Today’s post comes from guest author Matthew Funk from Pasternack Tilker Ziegler Walsh Stanton & Romano.
QUESTION: I DID NOT TELL MY BOSS WITHIN 24 HOURS ABOUT THE ACCIDENT I HAD AT WORK. DOES THIS MEAN I CANNOT COLLECT WORKERS COMP?
ANSWER: THERE IS NO 24-HOUR REPORTING REQUIREMENT UNDER THE COMPENSATION LAW
Joe was working on one of the old boilers at the old Jefferson High School when he tripped over a wrench. Banged up his knee pretty bad. After the ER visit, the X-rays, the knee brace, and the really good painkillers, Joe went back to work intending to let his boss know of his injury and to file Workers Comp paperwork. But one thing led to another and it wasn’t until three days later that Joe remembered he hadn’t told his boss or had filed any paperwork. Joe panicked.
Wasn’t there a rule that in order to file a Workers Comp claim, you had to have told your boss within 24 hours of the accident? That ER bill was steep and paying out of pocket would really blow his already-stretched paycheck. Joe was so pissed he would have kicked the wall if his knee didn’t hurt so much.
Don’t give up, Joe! File, Joe!! File!!
An injured worker does not have to notify his or her employer within 24 hours to collect benefits under the Workers Compensation Law. He or she may have to notify an employer within 24 hours to make sure they are entitled to certain benefits from the employer or their union. BUT the Compensation Law is different. It requires that notice of the injury be provided within 30 day of the accident. This notice can be provided orally or in writing. Keep in mind it is ALWAYS better to submit an accident report in writing.

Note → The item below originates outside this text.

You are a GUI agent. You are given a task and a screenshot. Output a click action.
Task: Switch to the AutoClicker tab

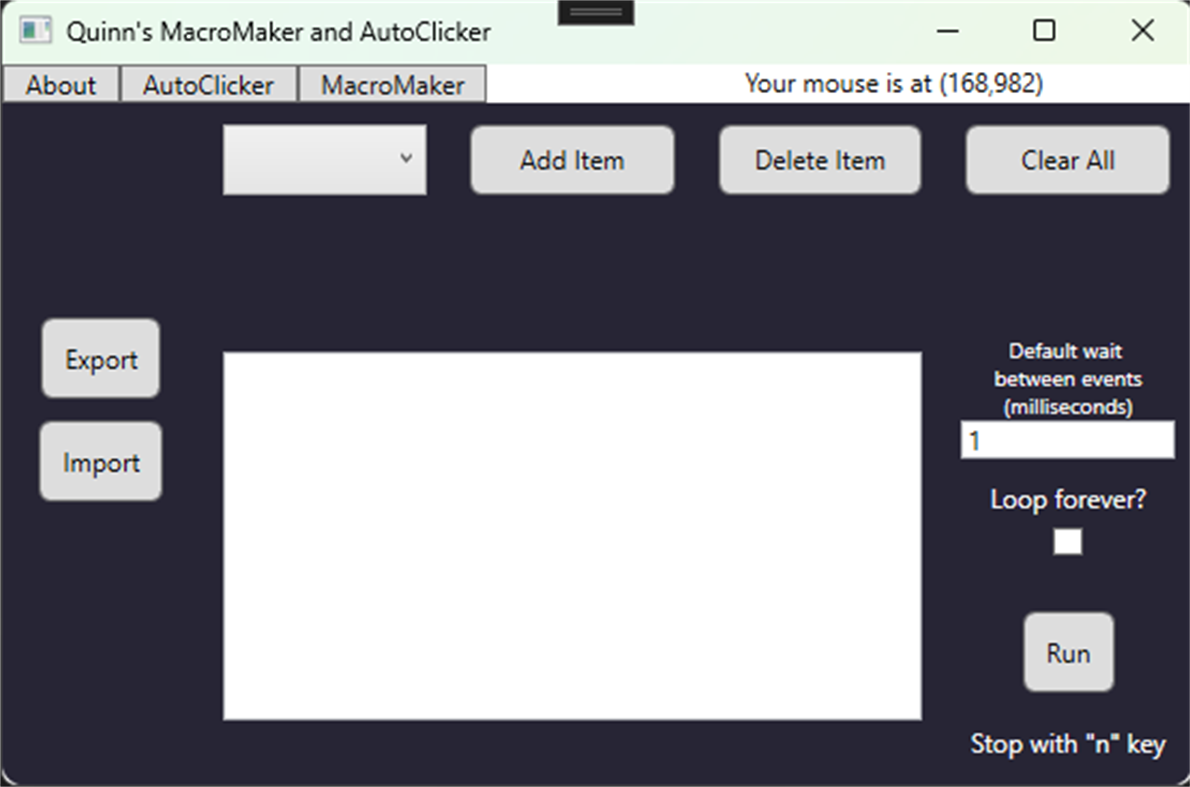click(x=209, y=84)
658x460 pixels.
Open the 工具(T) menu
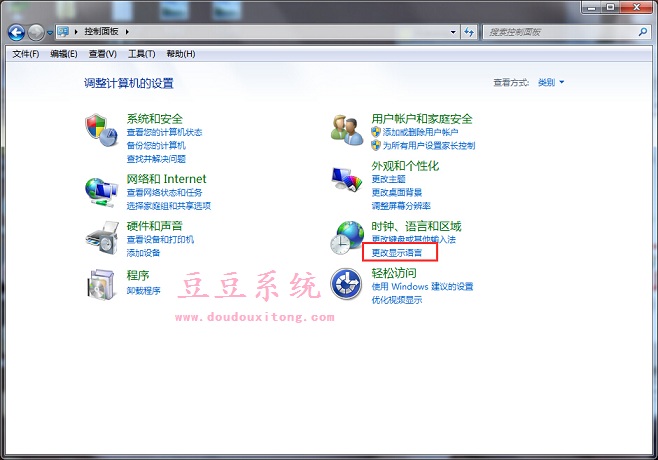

In fact, generally speaking, it is always better to submit any claims and reports in writing rather than rely on an oral statement. Oral reports have a tendency of encouraging forgetfulness. With a written report, when a supervisor is testifying before a Judge on the accident and claim, there’s no risk of any short-term memory or all out amnesia. More so, a written accident report or letter that describes the incident will hold up better in court than an oral statement. Another benefit of submitting a written report is that it makes it difficult for a supervisor to deny the accident when there is a written document.
Although there are ways around the 30-day rule, there is no guarantee that a Judge will apply one of the exceptions to the case. So always make sure a written report is given.
One important point to keep in mind is if the injured worker does not speak English, then a shop steward may be allowed to give the accident notice on his or her behalf to the employer. However, that shop steward would have to detail in writing a notice to the employer, as well as be prepared to testify in Court the reason notice was given for the injured worker.
To ensure proper procedure is followed and benefits are preserved under the Compensation Law, when a worker is injured he or she should be to submit a report in writing as soon as possible, or if English is not their primary language have a shop steward give a written notice on their behalf. The letter or report should contain a history of the accident, the date of the accident and any possible witnesses to the incident. When appearing before a Judge in Court, this letter/report would establish sufficient evidence that notice was given.
Although Joe missed out on certain union benefits he would have received for his injury if he had filed within 24 hours, he did successfully filed for Workers Compensation under the 30 day notice and he did received benefits.